* Task: Within the entries that follow, show each line where the word "First" occurs.
[Start of Attachment]
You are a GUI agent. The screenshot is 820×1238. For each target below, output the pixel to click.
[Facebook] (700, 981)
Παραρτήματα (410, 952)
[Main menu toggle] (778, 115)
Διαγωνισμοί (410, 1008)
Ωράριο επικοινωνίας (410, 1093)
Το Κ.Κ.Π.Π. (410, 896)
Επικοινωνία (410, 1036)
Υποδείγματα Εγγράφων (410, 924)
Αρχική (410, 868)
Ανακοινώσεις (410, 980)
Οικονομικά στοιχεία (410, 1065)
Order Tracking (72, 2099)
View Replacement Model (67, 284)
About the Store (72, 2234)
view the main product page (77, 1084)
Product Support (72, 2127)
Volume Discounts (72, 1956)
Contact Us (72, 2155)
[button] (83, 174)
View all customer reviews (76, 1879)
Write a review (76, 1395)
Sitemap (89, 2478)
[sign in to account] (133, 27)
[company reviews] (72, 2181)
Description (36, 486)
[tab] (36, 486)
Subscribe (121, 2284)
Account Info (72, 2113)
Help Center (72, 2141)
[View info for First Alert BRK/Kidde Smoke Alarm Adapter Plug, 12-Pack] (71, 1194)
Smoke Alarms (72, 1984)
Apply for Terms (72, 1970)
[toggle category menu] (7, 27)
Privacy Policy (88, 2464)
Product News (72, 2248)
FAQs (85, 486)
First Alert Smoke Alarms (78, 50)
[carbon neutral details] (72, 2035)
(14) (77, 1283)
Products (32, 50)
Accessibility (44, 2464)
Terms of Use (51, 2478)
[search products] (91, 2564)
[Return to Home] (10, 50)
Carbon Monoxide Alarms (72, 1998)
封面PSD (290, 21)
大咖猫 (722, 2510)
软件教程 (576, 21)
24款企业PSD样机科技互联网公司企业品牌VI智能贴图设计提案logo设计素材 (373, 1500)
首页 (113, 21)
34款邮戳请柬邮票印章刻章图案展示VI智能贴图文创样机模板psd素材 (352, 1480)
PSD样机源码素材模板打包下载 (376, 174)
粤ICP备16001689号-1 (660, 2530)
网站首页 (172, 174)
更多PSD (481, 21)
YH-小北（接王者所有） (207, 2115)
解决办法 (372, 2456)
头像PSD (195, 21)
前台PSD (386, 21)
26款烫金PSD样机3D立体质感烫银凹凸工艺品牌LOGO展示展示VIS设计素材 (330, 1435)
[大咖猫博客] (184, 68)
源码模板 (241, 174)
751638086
[End of Attachment]
* Task answer:
[View info for First Alert BRK/Kidde Smoke Alarm Adapter Plug, 12-Pack] (71, 1194)
First Alert Smoke Alarms (78, 50)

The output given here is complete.